Authorities in Arizona, with the help of Toronto police, have arrested a 16-year-old high school girl who they say was plotting to gun down her classmates and then kill herself.

It is hard to believe that another attack on a public school could come so soon after the Newtown, Conn., tragedy, where 26 teachers and students were gunned down last week.

But that could have been the case, had it not been for a Toronto blogger who spotted a threat posted online and took action that led to the arrest of a 16-year-old girl in Mesa, Arizona.

CBC reports that Ryerson University student Alex Haney noticed the comment posted on a YouTube channel where he runs an online diary about his experience as a transgender person.
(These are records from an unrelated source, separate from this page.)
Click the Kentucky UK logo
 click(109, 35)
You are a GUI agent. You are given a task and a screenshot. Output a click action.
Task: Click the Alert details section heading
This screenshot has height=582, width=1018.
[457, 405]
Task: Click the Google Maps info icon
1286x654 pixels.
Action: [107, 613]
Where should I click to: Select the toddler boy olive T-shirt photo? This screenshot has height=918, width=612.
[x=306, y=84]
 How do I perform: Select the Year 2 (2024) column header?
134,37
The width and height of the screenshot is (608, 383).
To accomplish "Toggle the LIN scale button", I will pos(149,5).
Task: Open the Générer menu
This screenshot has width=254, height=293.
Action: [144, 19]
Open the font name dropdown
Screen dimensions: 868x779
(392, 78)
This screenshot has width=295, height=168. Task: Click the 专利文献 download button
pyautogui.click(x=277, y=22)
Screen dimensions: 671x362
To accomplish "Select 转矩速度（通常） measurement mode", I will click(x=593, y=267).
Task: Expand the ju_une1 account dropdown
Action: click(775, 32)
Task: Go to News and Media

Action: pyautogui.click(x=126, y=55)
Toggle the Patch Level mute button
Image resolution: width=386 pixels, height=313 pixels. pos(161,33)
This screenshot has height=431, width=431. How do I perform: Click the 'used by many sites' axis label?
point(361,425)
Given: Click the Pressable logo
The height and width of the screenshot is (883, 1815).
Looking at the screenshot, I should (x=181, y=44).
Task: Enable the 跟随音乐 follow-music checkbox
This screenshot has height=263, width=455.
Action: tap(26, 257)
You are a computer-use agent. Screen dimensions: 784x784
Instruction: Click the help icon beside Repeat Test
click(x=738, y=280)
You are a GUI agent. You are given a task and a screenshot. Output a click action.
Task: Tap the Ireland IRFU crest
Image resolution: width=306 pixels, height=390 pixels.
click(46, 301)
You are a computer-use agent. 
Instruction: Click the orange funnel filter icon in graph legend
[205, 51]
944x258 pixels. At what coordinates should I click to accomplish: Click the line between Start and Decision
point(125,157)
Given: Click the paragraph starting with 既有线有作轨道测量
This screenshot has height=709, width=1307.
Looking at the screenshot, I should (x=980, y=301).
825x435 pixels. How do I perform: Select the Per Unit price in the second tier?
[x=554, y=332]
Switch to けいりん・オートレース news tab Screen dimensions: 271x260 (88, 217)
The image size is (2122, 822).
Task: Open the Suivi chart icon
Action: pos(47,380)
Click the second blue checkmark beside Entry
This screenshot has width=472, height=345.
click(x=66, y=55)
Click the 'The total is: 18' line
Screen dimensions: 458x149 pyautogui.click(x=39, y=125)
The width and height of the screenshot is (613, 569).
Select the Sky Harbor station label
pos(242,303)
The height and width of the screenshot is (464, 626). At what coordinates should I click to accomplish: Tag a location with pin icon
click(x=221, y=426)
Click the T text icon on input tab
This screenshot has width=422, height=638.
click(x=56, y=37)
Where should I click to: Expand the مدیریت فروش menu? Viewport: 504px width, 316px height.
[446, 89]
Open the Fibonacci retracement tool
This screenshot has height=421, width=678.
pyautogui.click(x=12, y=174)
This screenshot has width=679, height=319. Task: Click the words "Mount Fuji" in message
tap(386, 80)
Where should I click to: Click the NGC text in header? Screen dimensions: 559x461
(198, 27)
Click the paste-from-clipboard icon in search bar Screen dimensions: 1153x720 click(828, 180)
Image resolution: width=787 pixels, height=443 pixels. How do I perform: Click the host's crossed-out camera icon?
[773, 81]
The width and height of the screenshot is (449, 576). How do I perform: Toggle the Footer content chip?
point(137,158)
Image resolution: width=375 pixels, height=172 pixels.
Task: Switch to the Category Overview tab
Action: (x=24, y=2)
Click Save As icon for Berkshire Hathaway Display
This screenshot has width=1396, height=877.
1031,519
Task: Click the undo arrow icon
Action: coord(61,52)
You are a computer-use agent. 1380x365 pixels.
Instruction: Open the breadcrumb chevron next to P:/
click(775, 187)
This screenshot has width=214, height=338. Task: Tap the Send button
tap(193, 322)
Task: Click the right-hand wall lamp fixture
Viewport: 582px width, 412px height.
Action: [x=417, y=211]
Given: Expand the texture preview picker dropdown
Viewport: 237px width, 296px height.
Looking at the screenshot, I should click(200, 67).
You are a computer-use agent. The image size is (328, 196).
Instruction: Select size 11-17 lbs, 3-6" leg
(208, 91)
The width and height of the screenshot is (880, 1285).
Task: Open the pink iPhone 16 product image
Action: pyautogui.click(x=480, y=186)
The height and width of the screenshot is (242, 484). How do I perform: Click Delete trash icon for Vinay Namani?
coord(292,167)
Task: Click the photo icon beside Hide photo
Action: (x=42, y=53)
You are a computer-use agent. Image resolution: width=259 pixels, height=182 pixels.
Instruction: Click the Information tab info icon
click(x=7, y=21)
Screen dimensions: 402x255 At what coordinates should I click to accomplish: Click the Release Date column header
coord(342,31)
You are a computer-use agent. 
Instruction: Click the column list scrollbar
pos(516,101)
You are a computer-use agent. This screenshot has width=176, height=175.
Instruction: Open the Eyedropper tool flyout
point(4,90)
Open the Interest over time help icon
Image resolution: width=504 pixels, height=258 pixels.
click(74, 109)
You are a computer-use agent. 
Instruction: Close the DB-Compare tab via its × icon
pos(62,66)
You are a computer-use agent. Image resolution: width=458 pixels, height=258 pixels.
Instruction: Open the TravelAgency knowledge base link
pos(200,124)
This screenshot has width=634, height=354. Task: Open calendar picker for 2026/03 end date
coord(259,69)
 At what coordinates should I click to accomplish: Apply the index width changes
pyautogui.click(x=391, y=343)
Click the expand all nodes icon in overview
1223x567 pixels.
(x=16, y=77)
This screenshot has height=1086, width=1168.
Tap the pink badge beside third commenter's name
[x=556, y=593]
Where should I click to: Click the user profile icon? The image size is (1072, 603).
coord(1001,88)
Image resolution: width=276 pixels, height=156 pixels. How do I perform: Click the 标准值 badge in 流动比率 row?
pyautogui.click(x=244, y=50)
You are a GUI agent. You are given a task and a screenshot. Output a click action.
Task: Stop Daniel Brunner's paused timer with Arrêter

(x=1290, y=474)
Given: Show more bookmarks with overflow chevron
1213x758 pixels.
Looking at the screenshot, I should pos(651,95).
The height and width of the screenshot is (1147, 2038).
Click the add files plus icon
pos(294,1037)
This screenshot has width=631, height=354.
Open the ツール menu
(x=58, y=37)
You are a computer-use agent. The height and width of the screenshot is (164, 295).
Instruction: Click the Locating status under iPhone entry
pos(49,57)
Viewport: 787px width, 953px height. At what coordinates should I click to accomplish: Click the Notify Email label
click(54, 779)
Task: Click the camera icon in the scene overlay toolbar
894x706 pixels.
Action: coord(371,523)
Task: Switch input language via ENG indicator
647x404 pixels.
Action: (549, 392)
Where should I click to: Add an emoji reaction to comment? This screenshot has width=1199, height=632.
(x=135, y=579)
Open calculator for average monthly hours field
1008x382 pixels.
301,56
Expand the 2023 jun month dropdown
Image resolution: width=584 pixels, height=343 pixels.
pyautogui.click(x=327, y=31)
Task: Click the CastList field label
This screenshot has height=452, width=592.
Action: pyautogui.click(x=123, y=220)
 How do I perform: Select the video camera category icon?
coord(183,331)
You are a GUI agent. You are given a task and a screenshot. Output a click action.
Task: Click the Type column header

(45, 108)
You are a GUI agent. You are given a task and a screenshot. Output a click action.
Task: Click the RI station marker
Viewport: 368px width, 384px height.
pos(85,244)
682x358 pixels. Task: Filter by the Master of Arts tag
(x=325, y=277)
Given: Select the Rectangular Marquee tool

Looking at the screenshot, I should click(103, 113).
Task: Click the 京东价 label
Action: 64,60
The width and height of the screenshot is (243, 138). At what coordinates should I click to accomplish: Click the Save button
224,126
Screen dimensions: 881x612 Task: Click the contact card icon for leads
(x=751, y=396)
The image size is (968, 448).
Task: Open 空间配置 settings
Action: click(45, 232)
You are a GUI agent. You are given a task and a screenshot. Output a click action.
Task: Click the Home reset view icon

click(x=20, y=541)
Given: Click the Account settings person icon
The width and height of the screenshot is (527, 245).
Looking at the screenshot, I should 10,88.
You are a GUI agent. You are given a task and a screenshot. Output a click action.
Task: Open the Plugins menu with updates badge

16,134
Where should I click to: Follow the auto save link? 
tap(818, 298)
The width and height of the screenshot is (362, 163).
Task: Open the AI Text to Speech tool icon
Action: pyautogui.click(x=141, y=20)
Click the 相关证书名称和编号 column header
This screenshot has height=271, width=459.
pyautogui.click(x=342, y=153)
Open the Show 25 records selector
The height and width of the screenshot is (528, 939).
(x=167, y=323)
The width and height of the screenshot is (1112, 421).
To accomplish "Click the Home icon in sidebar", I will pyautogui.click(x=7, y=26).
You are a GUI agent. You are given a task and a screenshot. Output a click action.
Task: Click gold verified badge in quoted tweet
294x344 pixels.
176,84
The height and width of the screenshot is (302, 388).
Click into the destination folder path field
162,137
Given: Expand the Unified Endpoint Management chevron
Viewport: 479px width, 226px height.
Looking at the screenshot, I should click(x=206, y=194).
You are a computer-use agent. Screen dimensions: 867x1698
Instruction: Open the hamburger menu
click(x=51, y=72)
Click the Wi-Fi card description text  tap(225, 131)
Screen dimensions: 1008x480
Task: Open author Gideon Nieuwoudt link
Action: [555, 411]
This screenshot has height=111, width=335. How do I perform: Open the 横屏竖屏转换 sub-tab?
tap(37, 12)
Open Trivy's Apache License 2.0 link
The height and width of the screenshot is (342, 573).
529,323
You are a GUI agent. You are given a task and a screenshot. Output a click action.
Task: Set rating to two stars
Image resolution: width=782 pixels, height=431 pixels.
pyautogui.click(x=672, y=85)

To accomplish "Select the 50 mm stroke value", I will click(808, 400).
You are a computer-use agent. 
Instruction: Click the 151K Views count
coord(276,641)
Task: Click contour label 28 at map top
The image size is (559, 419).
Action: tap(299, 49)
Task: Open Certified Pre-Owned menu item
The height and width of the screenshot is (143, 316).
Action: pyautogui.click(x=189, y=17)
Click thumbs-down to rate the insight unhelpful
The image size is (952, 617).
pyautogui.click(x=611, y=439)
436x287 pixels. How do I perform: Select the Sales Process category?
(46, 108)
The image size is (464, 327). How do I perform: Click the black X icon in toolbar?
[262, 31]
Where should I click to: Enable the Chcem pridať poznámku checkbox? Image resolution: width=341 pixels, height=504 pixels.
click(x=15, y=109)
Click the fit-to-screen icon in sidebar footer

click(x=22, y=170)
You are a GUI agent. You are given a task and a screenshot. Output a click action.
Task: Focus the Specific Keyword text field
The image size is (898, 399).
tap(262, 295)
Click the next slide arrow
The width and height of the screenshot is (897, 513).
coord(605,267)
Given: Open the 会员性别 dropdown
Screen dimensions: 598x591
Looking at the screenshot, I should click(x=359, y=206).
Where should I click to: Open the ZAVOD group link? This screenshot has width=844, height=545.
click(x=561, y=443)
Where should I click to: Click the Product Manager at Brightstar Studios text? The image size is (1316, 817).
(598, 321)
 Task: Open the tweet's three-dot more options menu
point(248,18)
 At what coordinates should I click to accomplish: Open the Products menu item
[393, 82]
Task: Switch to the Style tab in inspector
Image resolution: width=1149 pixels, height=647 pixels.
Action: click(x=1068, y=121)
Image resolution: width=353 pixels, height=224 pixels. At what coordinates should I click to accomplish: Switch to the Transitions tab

[ Related: Arizona cops foil school shooting plot with help from Toronto police ]

"It could have been a hoax, it could have just been meaningless," Haney told the network, but said decided to alert Toronto police just in case.

It could have been a hoax, but all signs suggest that it wasn’t.

The threat was tracked to Arizona, where local authorities were alerted and arrested a 16-year-old girl who admitted to making the threats. Three guns were found in her home, including a semi-automatic handgun. She faces charges of computer tampering and uttering threats.

There is no way to say whether an attack was imminent, or whether the girl would have ever followed through with her plan. Because a member of the online community stepped forward, lives may have been saved, including the girl herself.

Score one for the good guys. Score one for social involvement and public awareness.

It seems that the disturbed youth who are most commonly linked to such public attacks are also the type to search out a community on the Internet. Loners in their own lives, they seek out both contact and anonymity online. An in that new community, they talk about what might be done to their old one.

According to the New York Times, a recent study suggests 30 per cent of Facebook posts could be considered signs of clinical depression.

The Washington Post reports that an Ohio school shooting could have been avoided earlier this year, had comments the shooter made on Twitter been taken seriously.

Two years ago, a British Columbia man helped stop a possible Texas school shooting after reporting a conversation he had while playing Xbox video games online.

RCMP and Microsoft officials tracked down the user, who had named specific students he was going to attack, and alerted San Antonio police.

[ Related: Newtown tragedy caps a year of mass shootings ]

An investigation by the National School Safety and Security Services found that reported Internet comments also helped stop possible school shootings in Michigan and Kansas, in 2004.

Online threats made in North Carolina and California were also investigated the following year.

As answers are sought in the wake of the Newtown school shooting, one suggestion might be taking online threats more seriously. Not every sad statement is masking a terrible agenda. But if reporting even one concerning comment gets someone the help they need, we are one step ahead in the game.